LITERATURA BRASILEIRA
Textos literários em meio eletrônico
“A flor do baile”, de Ferreira de Menezes
Edição de referência:
Jornal das Famílias. Tomo 1, abril de 1863, pp. 97-103.
Principiarei, amáveis leitoras, repetindo o que escreveu Dumas filho, na folha de um dos seus romances:
— Não tendo ainda a idade de inventar, contento-me em referir.
A minha história é velha, mas verídica, e portanto, nova sempre — como a primavera, o nascer do sol, a noite, as verduras das matas.
A redação deste jornal recomendou-me um conto simples e breve, e que pudesse entrar no vosso toucador; por essa dita muitos bem-aventurados trocariam a mansão celestes. O toucador de uma dama é um templo: ali nas dobras daquelas cortinas, quanto mistério e quanta poesia dorme em silencio; esse espelho quanto segredo tem surpreendido, e no divã quantas vezes tendes debruçado a cabeça, quantas vezes a mão de neve tem-se afogado nas ondas do vosso cabelo negro, e quantas lágrimas tem brilhado neles como outrora as de Gulnare nas correntes negras do Corsário?!!

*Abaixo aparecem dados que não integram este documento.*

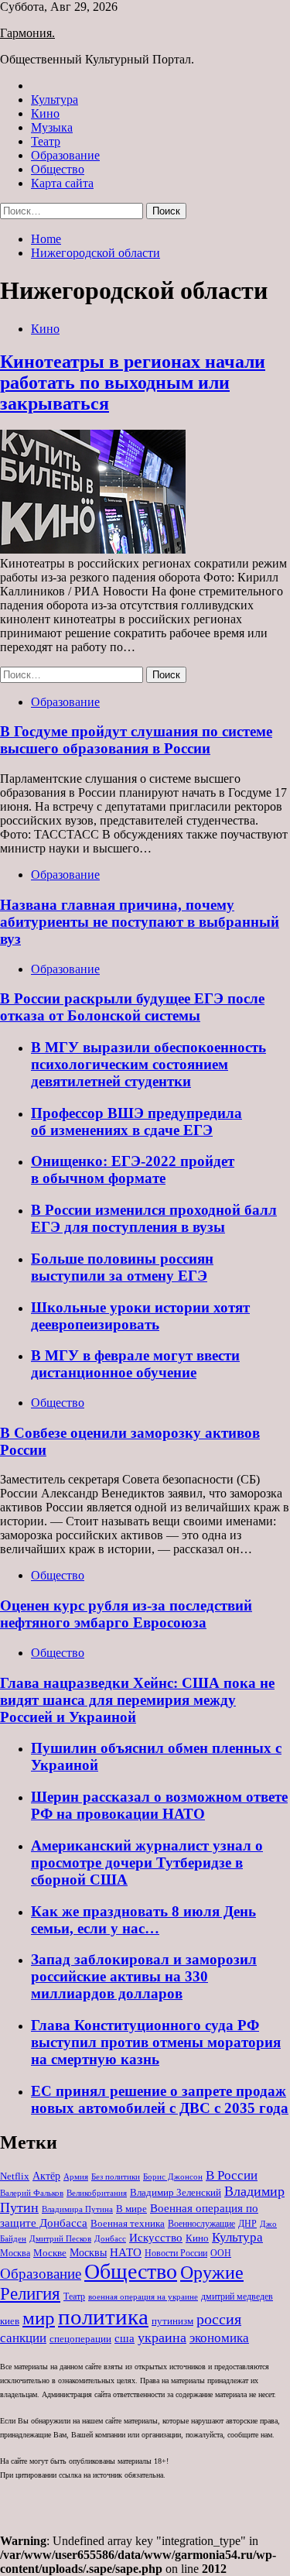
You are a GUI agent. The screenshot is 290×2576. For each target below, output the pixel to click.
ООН (220, 2253)
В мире (131, 2208)
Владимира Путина (77, 2209)
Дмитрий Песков (60, 2239)
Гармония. (27, 32)
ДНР (247, 2223)
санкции (23, 2338)
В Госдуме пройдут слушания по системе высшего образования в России (136, 739)
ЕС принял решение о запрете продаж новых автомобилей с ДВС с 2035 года (159, 2099)
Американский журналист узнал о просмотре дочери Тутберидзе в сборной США (147, 1862)
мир (38, 2318)
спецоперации (80, 2338)
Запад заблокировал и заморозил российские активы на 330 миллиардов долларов (144, 1976)
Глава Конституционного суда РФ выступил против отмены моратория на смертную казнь (156, 2042)
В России (232, 2175)
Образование (65, 155)
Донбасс (110, 2238)
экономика (219, 2338)
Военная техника (127, 2223)
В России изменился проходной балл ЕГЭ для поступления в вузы (154, 1218)
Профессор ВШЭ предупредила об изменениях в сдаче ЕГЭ (136, 1121)
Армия (75, 2177)
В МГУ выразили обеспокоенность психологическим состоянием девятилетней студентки (148, 1064)
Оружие (212, 2272)
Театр (45, 141)
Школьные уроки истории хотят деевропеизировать (140, 1316)
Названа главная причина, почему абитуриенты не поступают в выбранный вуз (139, 922)
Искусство (156, 2237)
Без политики (115, 2177)
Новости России (176, 2253)
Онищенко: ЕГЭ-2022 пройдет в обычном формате (132, 1169)
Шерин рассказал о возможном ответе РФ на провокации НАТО (159, 1805)
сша (124, 2338)
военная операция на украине (143, 2297)
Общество (57, 169)
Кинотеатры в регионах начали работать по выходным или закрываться (132, 382)
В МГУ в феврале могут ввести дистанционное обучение (135, 1364)
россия (218, 2318)
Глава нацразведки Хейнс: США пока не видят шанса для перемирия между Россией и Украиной (137, 1700)
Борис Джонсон (173, 2176)
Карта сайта (62, 183)
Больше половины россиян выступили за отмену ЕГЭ (122, 1267)
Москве (50, 2253)
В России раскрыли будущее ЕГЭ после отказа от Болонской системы (132, 1007)
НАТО (126, 2252)
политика (103, 2316)
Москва (15, 2253)
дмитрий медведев (237, 2296)
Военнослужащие (201, 2223)
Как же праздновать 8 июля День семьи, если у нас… (143, 1919)
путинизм (172, 2321)
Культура (54, 99)
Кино (45, 113)
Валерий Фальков (31, 2193)
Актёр (46, 2176)
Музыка (52, 127)
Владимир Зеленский (175, 2192)
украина (162, 2337)
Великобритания (97, 2192)
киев (9, 2321)
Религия (30, 2293)
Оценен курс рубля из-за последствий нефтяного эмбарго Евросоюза (126, 1614)
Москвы (88, 2253)
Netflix (14, 2176)
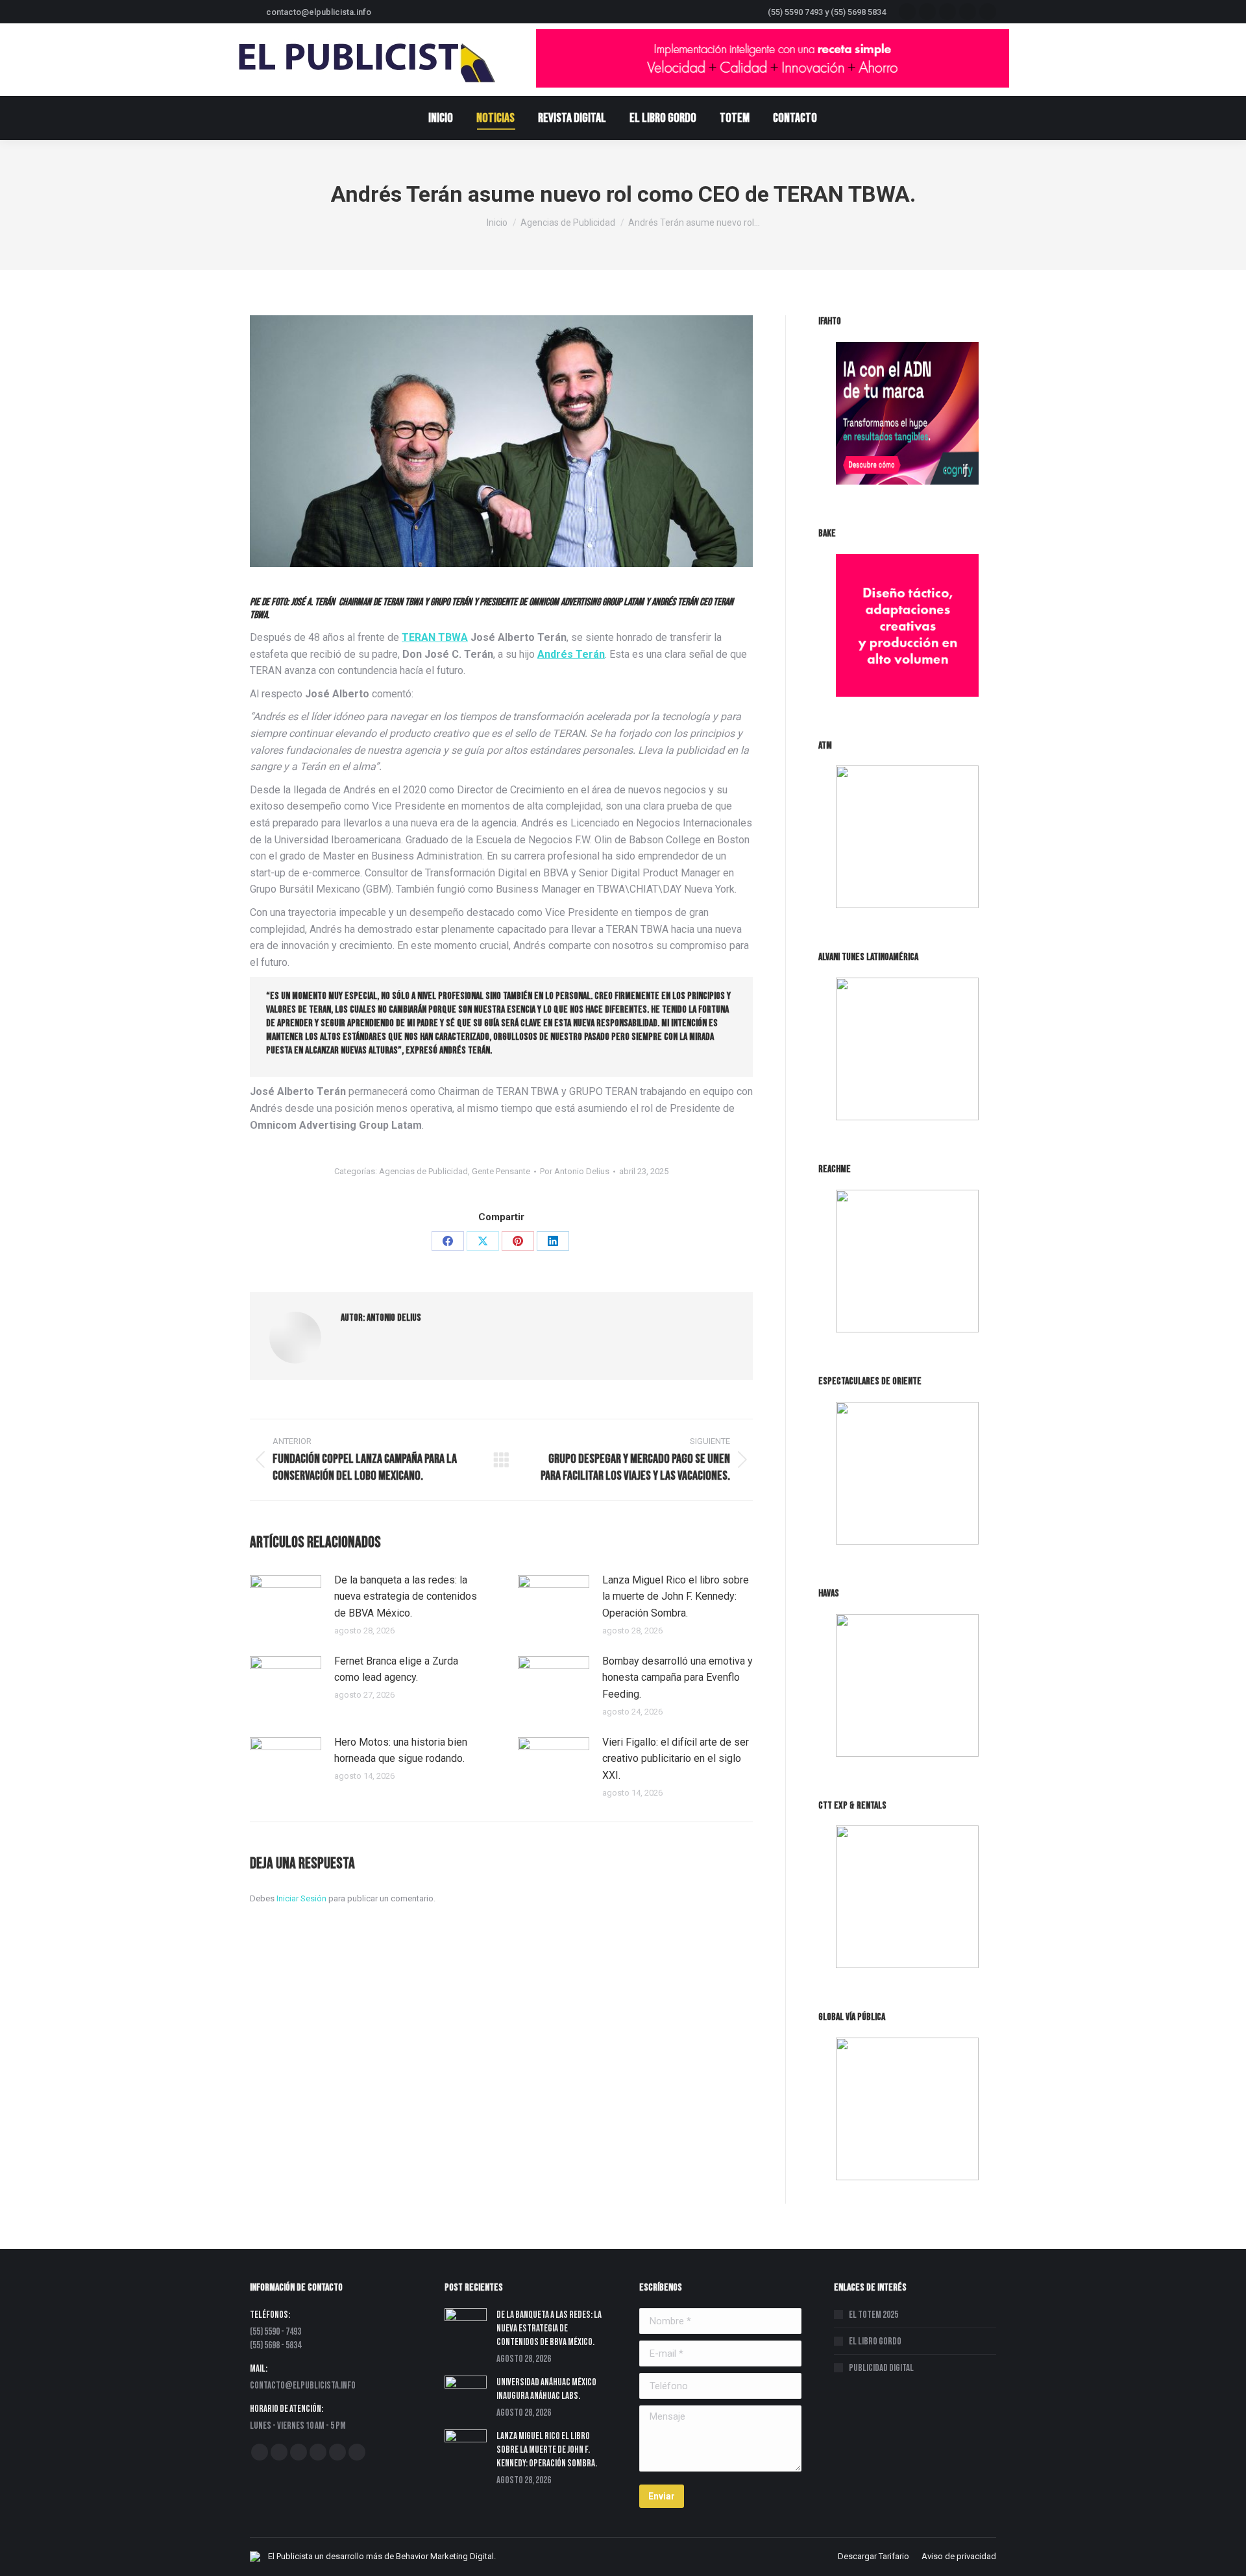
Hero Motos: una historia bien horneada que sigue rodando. (400, 1750)
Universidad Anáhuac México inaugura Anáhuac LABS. (546, 2389)
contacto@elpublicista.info (318, 12)
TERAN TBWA (435, 637)
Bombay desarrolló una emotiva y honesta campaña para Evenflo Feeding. (677, 1677)
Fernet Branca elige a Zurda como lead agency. (396, 1669)
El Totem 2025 (873, 2315)
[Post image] (285, 1601)
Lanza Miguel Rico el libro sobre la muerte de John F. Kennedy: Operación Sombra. (675, 1596)
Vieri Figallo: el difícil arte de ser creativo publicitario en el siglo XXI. (675, 1758)
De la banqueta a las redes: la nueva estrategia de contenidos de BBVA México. (405, 1596)
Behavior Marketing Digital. (446, 2556)
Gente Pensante (501, 1171)
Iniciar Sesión (302, 1898)
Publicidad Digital (881, 2368)
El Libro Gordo (875, 2341)
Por (574, 1171)
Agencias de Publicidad (423, 1171)
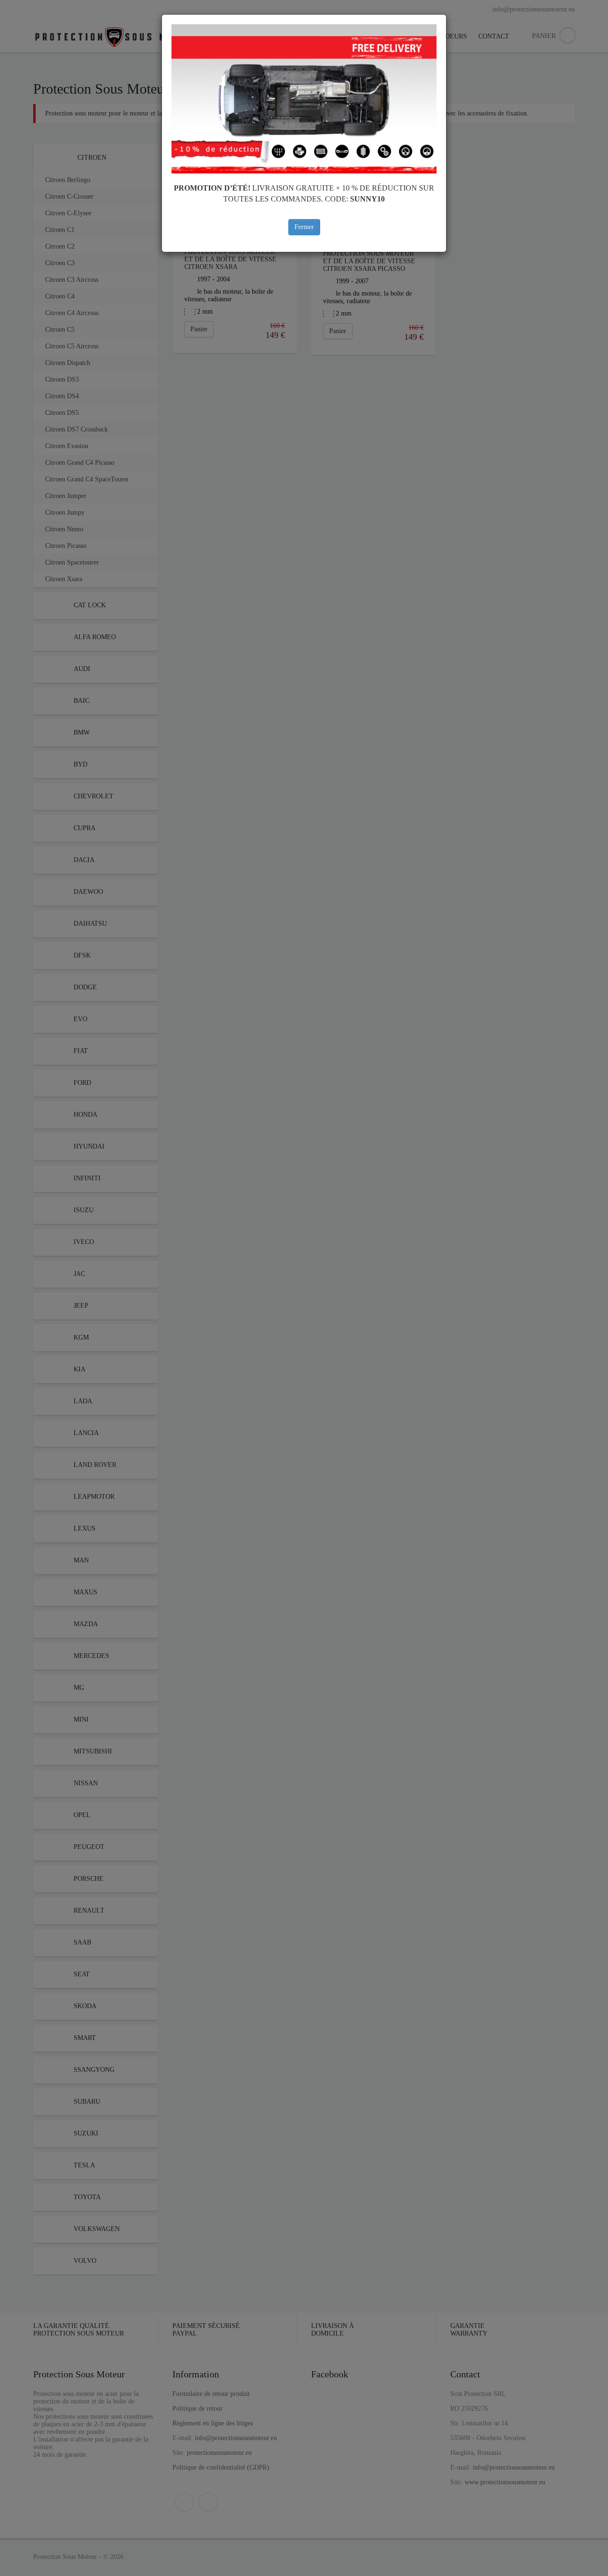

Falei em cabelos e cabelos longos, leitoras, porque sei que os tendes e não os-sacrificastes à ridícula tonsura, não é assim? Se não, deixai-me iludido.
Luiz Antônio era um poeta, pouco mais ou menos: tinha vinte e um anos e era estudante; de fisionomia triste ou alegre segundo a atmosfera,- jovial e sarcástico algumas vezes — às horas do café;- outras melancólico, reservado — às horas do crepúsculo, quando as nuvens palejam e coram pudibundas aos beijos mornos, últimos do sol; e não era de espantar — ao acordar da natureza — às rúbidas cores da madrugada, quando tudo canta e sorri: os raios do sol na face das águas, nas folhas, nas gotas de orvalho; quando os montes se espreguiçam sonolentos e descobrem-se do véu de neblina que tomam à noite — não era de espantar, digo, - uma lágrima, deslizando pela face imberbe do mancebo até os contornos do seu buço acetinado, e porque uma lágrima — quando tudo era cantiga e hinos, quando as flores respiram e embriagam de perfumes?
— Porque o poeta considerava que todo esse dia — que alentava-se tão puro e deslumbrante, ser-lhe-ia vazio de felicidade, inútil e tedioso.
A desgraça é uma ocupação terrível na vida, mas o vácuo, o nada?!...
Luiz Antônio não procurava um romance como Paturot uma posição social, mas roía-lhe a saudade de uma cousa que ainda não conhecera na vida — a felicidade, o romance.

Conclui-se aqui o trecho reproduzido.